> _DATA FOR THIS TASK_:
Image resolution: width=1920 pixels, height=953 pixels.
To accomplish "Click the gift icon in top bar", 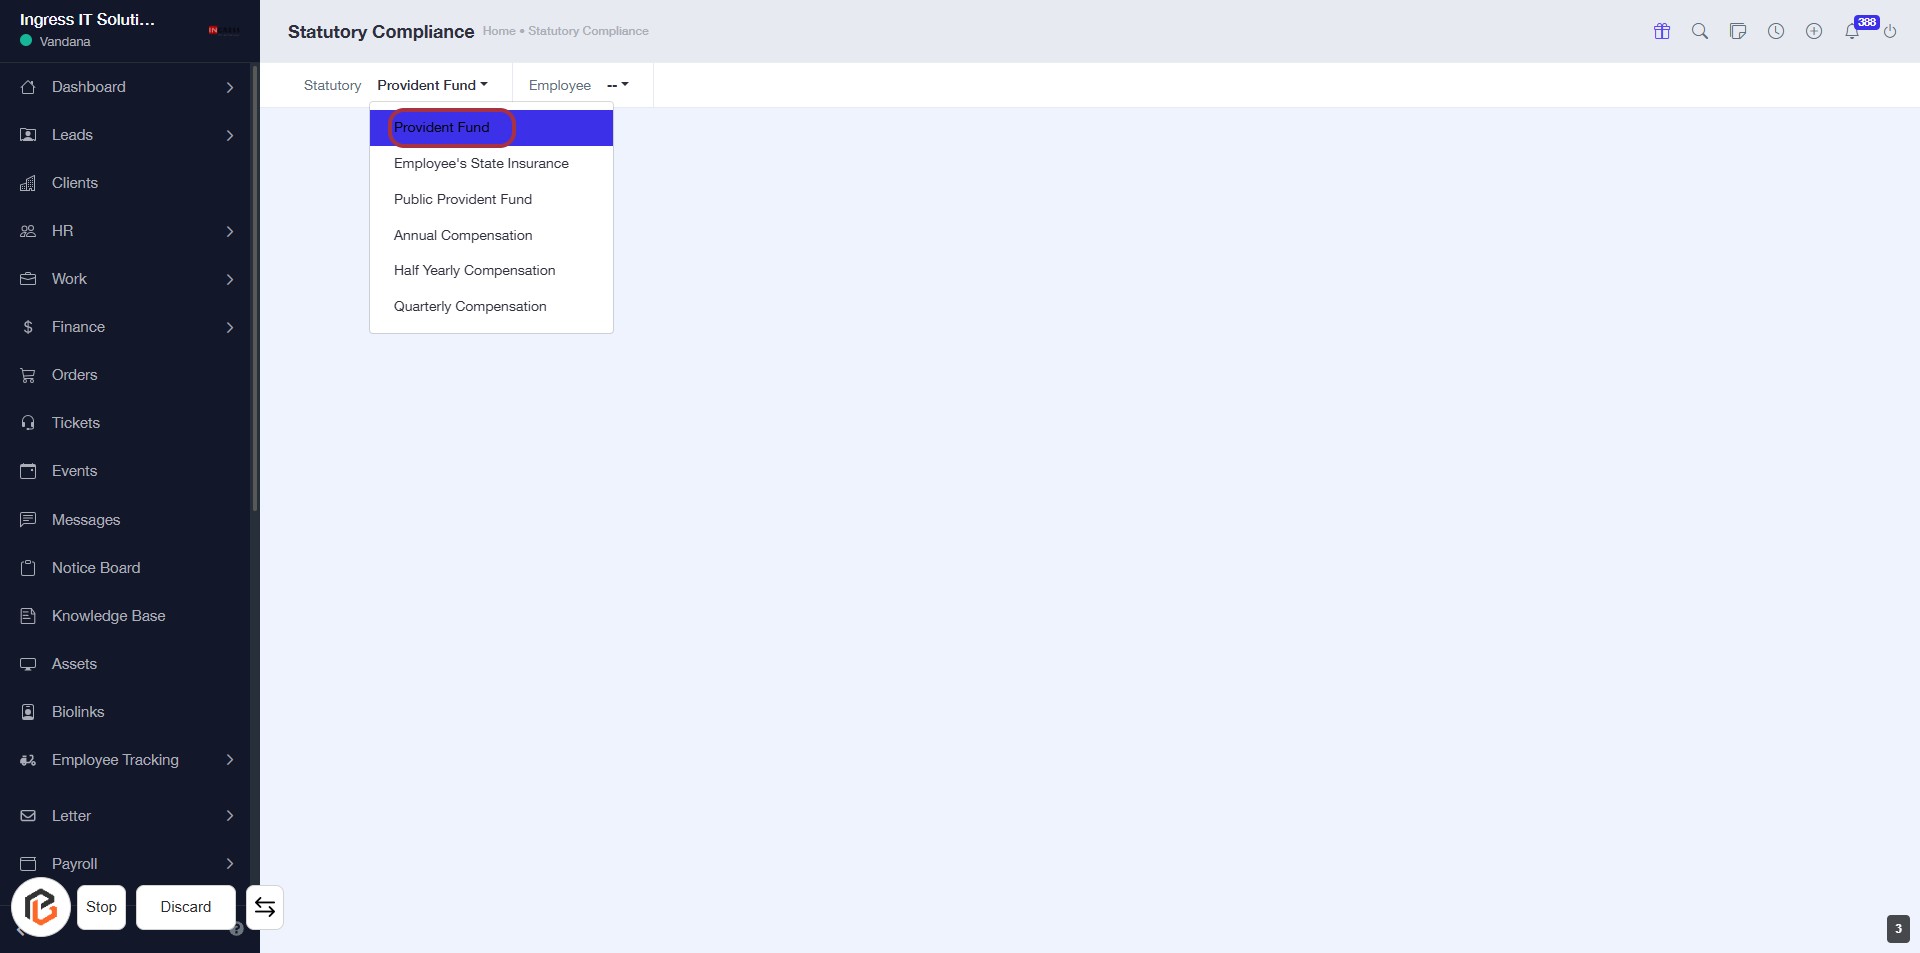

--

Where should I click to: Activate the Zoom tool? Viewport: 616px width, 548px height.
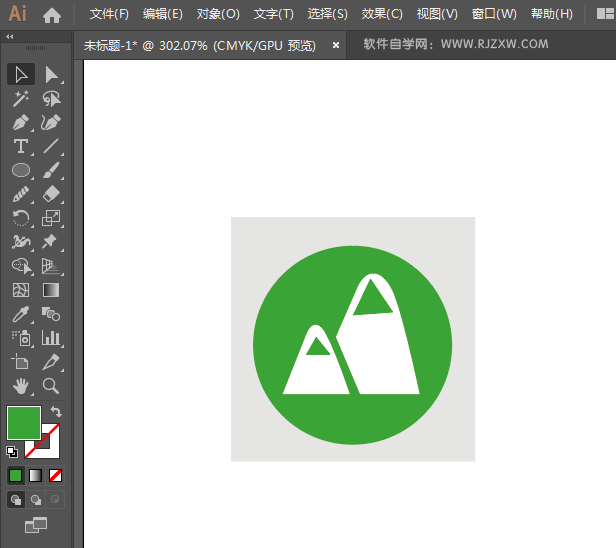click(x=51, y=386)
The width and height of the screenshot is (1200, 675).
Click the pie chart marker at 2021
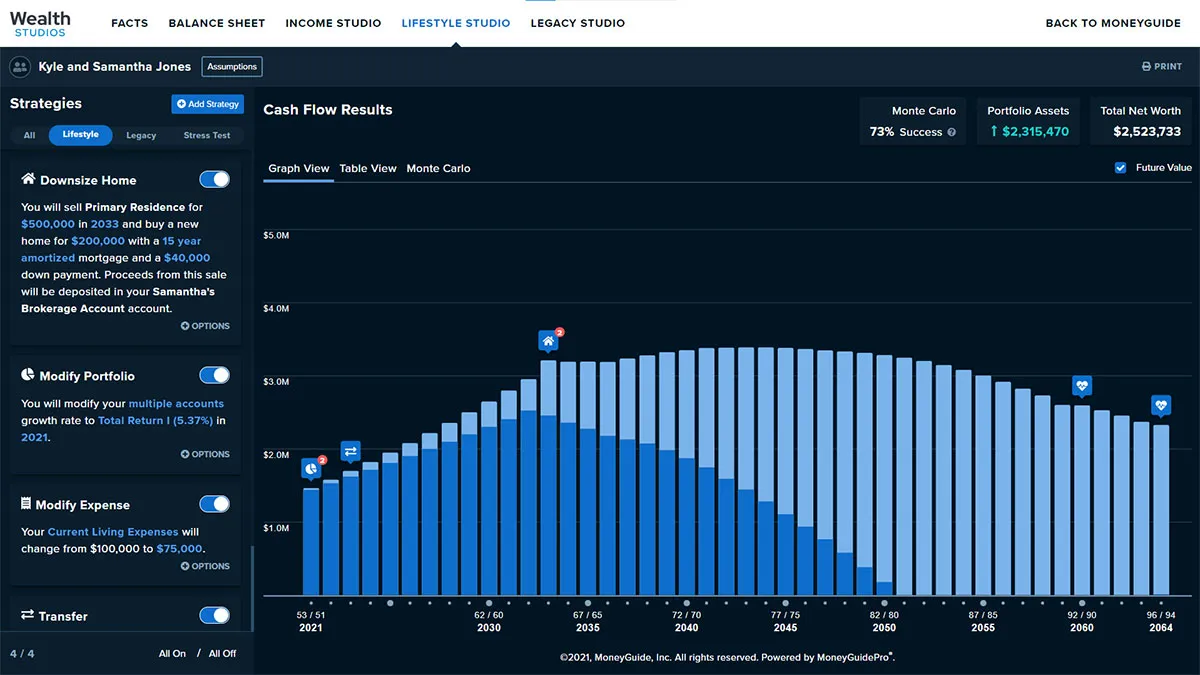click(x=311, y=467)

> _TASK DESCRIPTION_: Although pictures appear among the entries, please set down only the lines from the one with "Image resolution: width=1920" up to and including the one with "the gift icon", word for word.

> _YOUR RESPONSE_:
Image resolution: width=1920 pixels, height=953 pixels.
To accomplish "Click the gift icon in top bar", 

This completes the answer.